Studente universitario ucciso a Catanzaro, sentenza l’8 febbraio
È attesa per il prossimo 8 febbraio la sentenza della Corte d'assise di Catanzaro nel processo a carico di Cosimo Berlingieri e Gianluca Passalacqua, catanzaresi di etnia rom, di 44 e 23 anni, imputati per l'omicidio pluriaggravato del giovane universitario di 24 anni Massimiliano Citriniti, accoltellato a morte il 22 febbraio 2009 fuori dal Centro commerciale "Le Fornaci", a Catanzaro. Dopo che alla scorsa udienza il pubblico ministero Simona Rossi ha chiesto due condanne all'ergastolo per gli imputati, ed il legale di parte civile Francesco Gambardella - che rappresenta i familiari del 24enne ucciso - ha pure insistito perché i giudici dichiarino la colpevolezza dei due uomini, ieri il processo avrebbe dovuto riprendere con le arringhe dei difensori di Berlingieri e Passalacqua. Un impedimento dell'avvocato Salvatore Staiano - scrive l'Agi - (gli altri avvocati impegnati sono Gregorio Viscomi e Nicola Tavano), però, ha reso necessario il rinvio all'udienza del prossimo primo febbraio, cui ne seguirà un'altra fissata per l'8 febbraio, giorno in cui appunto si attende la pronuncia della Corte.
Secondo quanto sostenuto dalla pubblica accusa, Citriniti sarebbe stato ammazzato a seguito di un banale scherzo fatto con della schiuma spruzzata in faccia ad un minorenne rom, che avrebbe dato vita ad una lite iniziata dentro al centro commerciale, e ripresa all'esterno più tardi, dove il 24enne e' stato ucciso, sempre secondo le accuse, dopo essere stato bloccato da diverse persone che lo hanno aggredito.
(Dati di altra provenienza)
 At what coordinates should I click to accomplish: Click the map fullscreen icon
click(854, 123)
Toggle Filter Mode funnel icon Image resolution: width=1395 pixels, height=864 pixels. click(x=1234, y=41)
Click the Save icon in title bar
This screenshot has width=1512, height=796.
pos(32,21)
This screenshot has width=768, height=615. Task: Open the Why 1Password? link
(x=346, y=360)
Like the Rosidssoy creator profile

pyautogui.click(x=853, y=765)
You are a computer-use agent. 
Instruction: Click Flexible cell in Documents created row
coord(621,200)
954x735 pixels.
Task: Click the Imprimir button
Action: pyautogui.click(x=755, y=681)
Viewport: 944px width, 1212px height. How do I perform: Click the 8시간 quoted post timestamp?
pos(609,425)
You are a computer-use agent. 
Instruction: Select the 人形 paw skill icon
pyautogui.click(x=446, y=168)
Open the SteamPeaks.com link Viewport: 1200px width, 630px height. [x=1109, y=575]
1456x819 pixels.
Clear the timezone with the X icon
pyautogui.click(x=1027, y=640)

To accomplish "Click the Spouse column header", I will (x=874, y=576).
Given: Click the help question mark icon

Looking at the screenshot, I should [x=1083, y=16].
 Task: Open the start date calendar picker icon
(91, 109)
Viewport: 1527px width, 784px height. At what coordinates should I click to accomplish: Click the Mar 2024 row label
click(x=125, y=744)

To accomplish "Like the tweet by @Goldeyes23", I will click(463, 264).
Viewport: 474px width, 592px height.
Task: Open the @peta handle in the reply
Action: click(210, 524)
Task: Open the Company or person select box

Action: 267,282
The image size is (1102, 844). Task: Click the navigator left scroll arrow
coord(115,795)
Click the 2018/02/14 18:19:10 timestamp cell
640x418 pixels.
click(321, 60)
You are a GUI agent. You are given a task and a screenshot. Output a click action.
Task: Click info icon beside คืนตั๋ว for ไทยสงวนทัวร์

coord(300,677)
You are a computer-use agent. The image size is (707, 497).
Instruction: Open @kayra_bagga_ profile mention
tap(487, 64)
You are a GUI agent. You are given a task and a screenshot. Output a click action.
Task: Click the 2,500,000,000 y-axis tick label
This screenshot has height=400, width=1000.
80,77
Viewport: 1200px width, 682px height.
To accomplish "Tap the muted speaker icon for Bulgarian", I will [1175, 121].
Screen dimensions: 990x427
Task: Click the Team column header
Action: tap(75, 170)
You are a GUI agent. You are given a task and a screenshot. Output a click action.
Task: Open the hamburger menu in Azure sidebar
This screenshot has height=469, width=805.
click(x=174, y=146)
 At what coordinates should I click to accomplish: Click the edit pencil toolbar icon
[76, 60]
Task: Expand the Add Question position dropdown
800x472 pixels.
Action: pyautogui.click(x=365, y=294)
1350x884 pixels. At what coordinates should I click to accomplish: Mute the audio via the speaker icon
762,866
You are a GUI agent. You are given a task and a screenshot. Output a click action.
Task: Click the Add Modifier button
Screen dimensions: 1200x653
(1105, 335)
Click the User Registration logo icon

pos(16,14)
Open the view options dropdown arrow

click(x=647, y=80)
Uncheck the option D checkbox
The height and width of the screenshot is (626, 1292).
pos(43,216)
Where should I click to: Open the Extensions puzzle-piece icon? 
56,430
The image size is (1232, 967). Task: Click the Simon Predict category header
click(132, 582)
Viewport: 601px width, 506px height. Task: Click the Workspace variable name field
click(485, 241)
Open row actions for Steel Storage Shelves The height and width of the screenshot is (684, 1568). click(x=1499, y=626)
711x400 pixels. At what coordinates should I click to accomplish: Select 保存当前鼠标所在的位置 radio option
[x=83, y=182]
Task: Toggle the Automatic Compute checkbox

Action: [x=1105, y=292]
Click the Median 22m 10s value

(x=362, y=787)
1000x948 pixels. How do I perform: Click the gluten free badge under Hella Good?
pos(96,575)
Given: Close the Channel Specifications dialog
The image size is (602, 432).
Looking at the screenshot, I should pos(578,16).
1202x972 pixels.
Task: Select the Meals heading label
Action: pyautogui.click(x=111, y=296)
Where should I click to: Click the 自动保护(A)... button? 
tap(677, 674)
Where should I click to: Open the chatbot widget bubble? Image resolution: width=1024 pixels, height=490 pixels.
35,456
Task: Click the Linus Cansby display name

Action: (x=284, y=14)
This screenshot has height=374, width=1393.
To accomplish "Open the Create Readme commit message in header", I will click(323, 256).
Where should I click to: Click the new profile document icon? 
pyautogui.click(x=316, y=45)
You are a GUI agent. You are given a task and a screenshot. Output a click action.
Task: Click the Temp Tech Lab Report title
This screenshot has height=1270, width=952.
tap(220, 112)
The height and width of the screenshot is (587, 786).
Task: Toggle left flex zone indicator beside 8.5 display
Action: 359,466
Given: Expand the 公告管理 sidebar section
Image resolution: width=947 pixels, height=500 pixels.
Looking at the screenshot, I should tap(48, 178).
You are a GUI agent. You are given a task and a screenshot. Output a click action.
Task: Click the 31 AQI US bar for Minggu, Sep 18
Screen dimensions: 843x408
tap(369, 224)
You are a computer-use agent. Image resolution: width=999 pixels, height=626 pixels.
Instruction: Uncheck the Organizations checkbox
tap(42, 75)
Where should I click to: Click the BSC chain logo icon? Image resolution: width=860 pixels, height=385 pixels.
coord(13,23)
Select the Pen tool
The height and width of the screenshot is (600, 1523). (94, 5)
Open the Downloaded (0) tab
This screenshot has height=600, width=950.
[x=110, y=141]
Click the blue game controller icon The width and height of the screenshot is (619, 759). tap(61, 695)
Tra queste persone, secondo la Procura, ci sarebbero stati Berlingieri e Passalacqua. A poche ore dal delitto le indagini condussero i poliziotti della Squadra mobile proprio a casa di Cosimo Berlingieri, dove la moglie di quest'ultimo affidò loro il figlio minorenne, ammettendo subito che era stato coinvolto nello scontro avvenuto alle "Fornaci". Il ragazzo diciassettenne, che e' anche cognato di Passalacqua, è già stato giudicato con rito abbreviato e condannato in primo grado a 14 anni e 15 giorni di galera, poi scontati a 10 anni dalla Corte d'appello con una sentenza infine confermata dalla Cassazione il 19 ottobre.